Un milione e 340mila imprese, 3 milioni di occupati e un forte apporto al sistema dell’istruzione e del welfare di natura privata, così importante per agevolare la conciliazione tra tempi di vita e di lavoro delle famiglie. E’ questa l’ultima fotografia delle imprese femminili, scattata dall’Osservatorio per l’imprenditorialità femminile di Unioncamere e InfoCamere. Nella scelta di aprire una attività autonoma, sono molte le donne che preferiscono orientarsi verso i settori che offrono servizi alle famiglie, come quelli che si occupano di istruzione, o che operano nella sanità e nell’assistenza sociale. In questi ambiti, infatti, più di una impresa su tre è gestita da donne, con tassi di femminilizzazione, quindi, ben superiori a quello medio (22%). I dati al 30 settembre scorso mostrano che nell’Istruzione le 9.600 imprese femminili sono oltre il 30% del totale, con un aumento di circa 1.500 unità rispetto a settembre 2014.
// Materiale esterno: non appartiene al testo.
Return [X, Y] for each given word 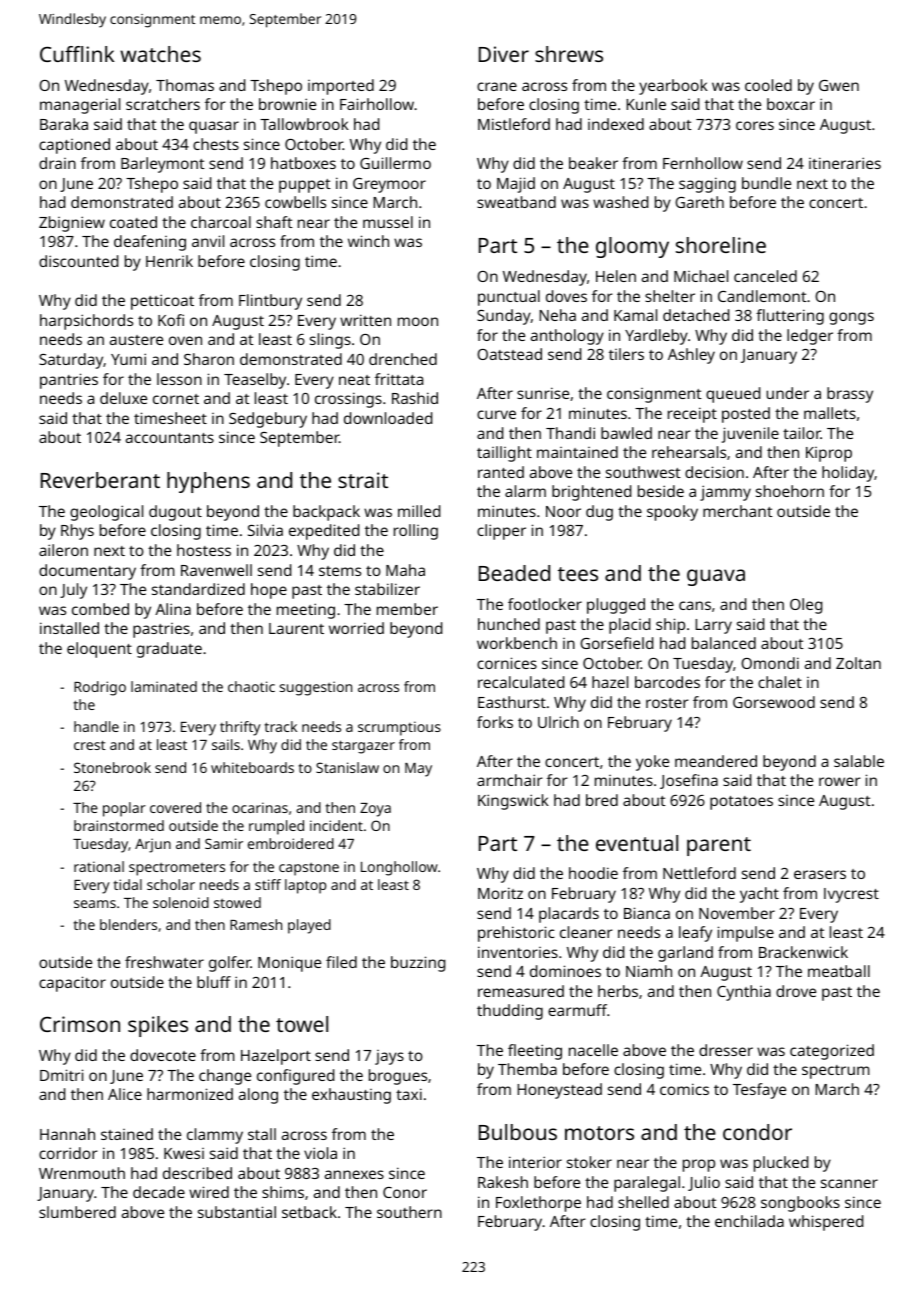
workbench [517, 643]
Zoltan [858, 663]
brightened [591, 493]
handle [96, 726]
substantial [237, 1212]
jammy [725, 493]
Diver [504, 54]
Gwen [839, 85]
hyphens [208, 482]
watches [160, 54]
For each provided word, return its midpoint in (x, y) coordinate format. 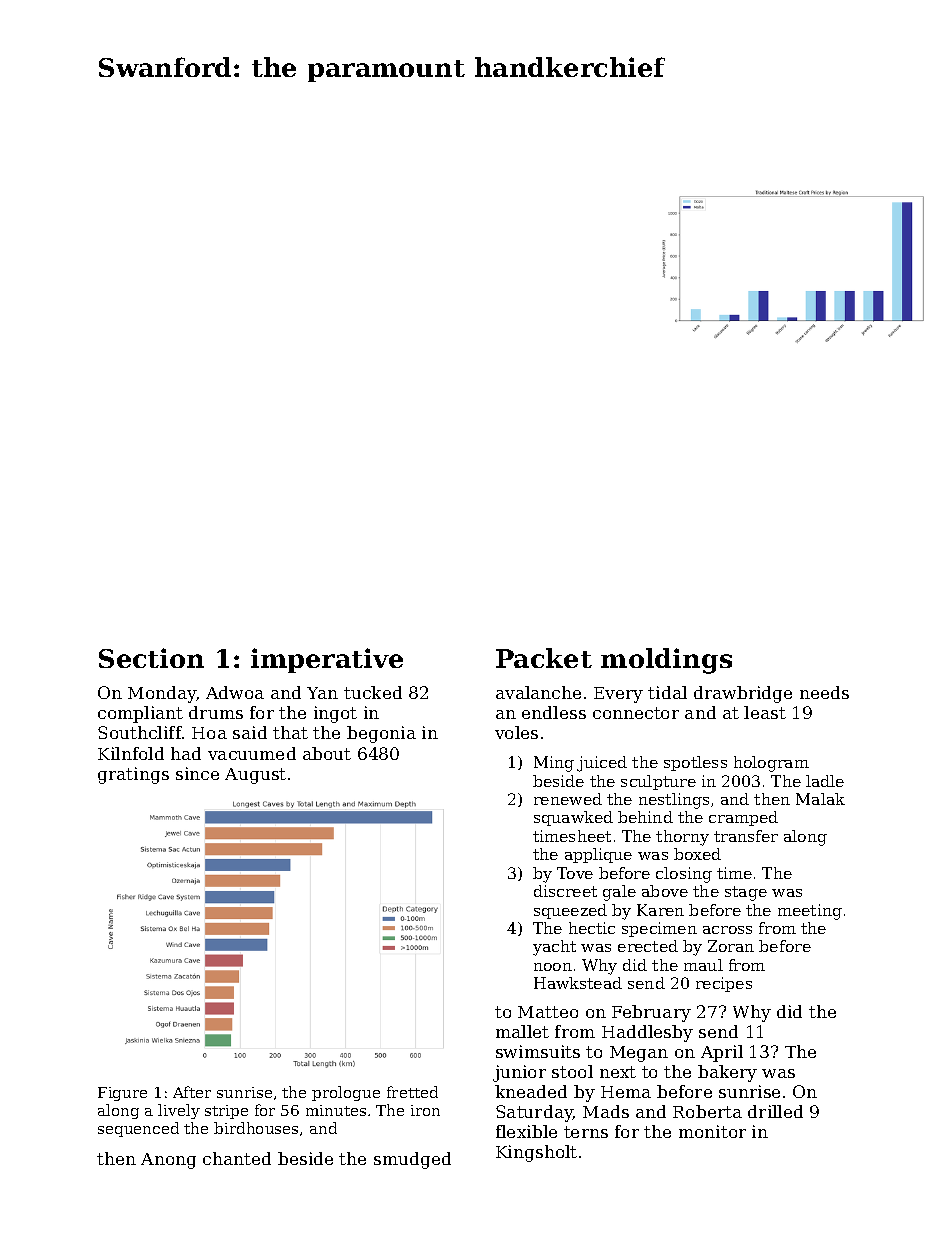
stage (746, 893)
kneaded (531, 1091)
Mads (606, 1111)
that (290, 732)
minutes (336, 1110)
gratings (133, 775)
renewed (568, 799)
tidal (667, 692)
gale (619, 893)
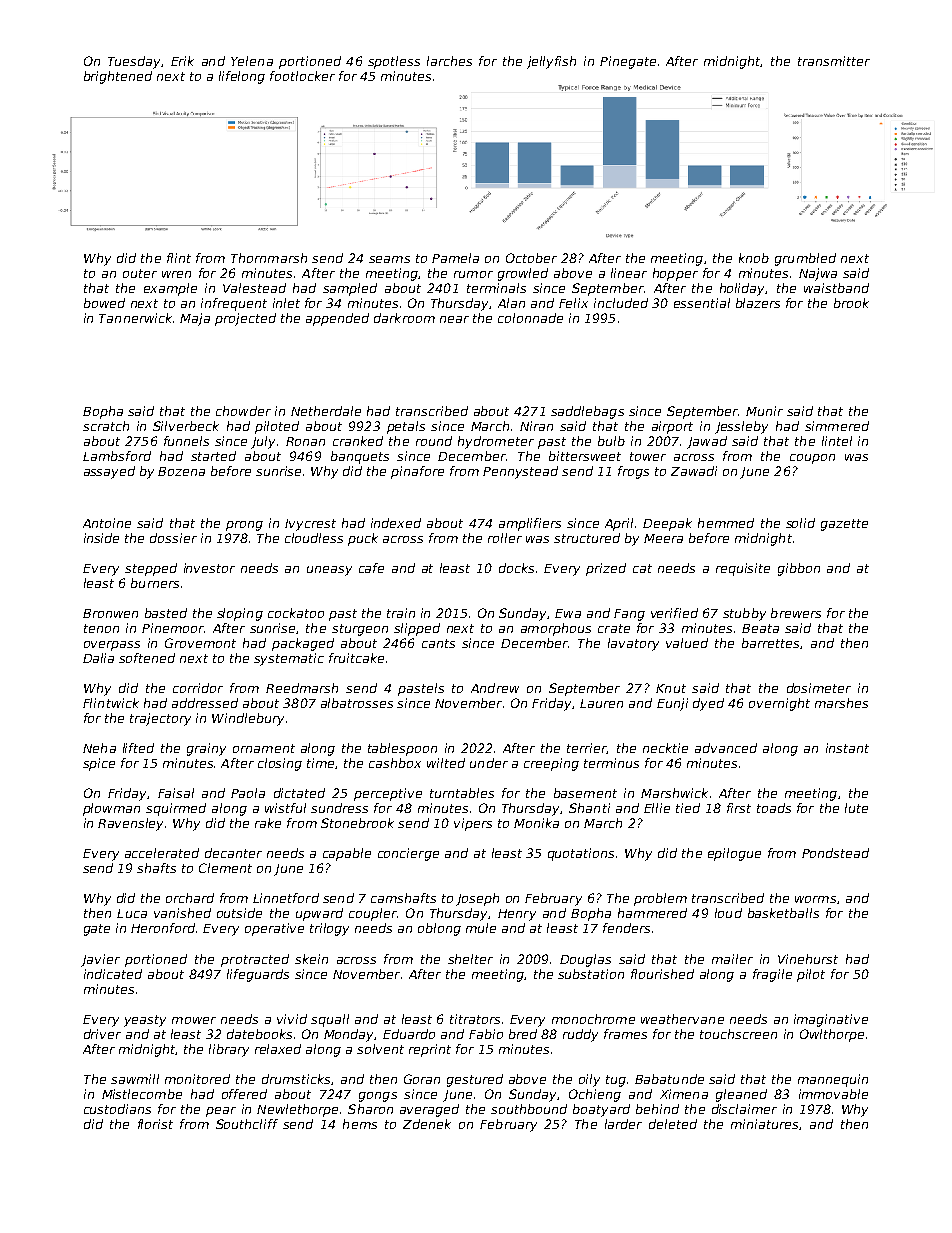  I want to click on Ewa, so click(568, 613).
Nel campo sanitario e dell’assistenza sociale, poi, le 17mila imprese femminili oggi esistenti rappresentano quasi il 38% del totale, con un incremento di oltre 2.400 imprese rispetto a cinque anni fa e una forte specializzazione nella cura e nell’assistenza all’infanzia. A dimostrarlo sono le 3.400 attività femminili che gestiscono servizi di asili nido, baby-sitting e assistenza diurna per minori disabili, che sono quasi l’82% di quelle registrate (4.170) e risultano in aumento di circa 200 unità rispetto a 5 anni fa. Questa rete di imprese dedita alla cura dei bambini si configura, insomma, come una sorta di “soccorso rosa” per i papà e le mamme lavoratrici, e risulta particolarmente numerosa e fitta in alcune regioni (Lombardia e Lazio innanzitutto), meno diffusa, invece, nelle regioni più piccole, come Valle d’Aosta, Molise e la Basilicata.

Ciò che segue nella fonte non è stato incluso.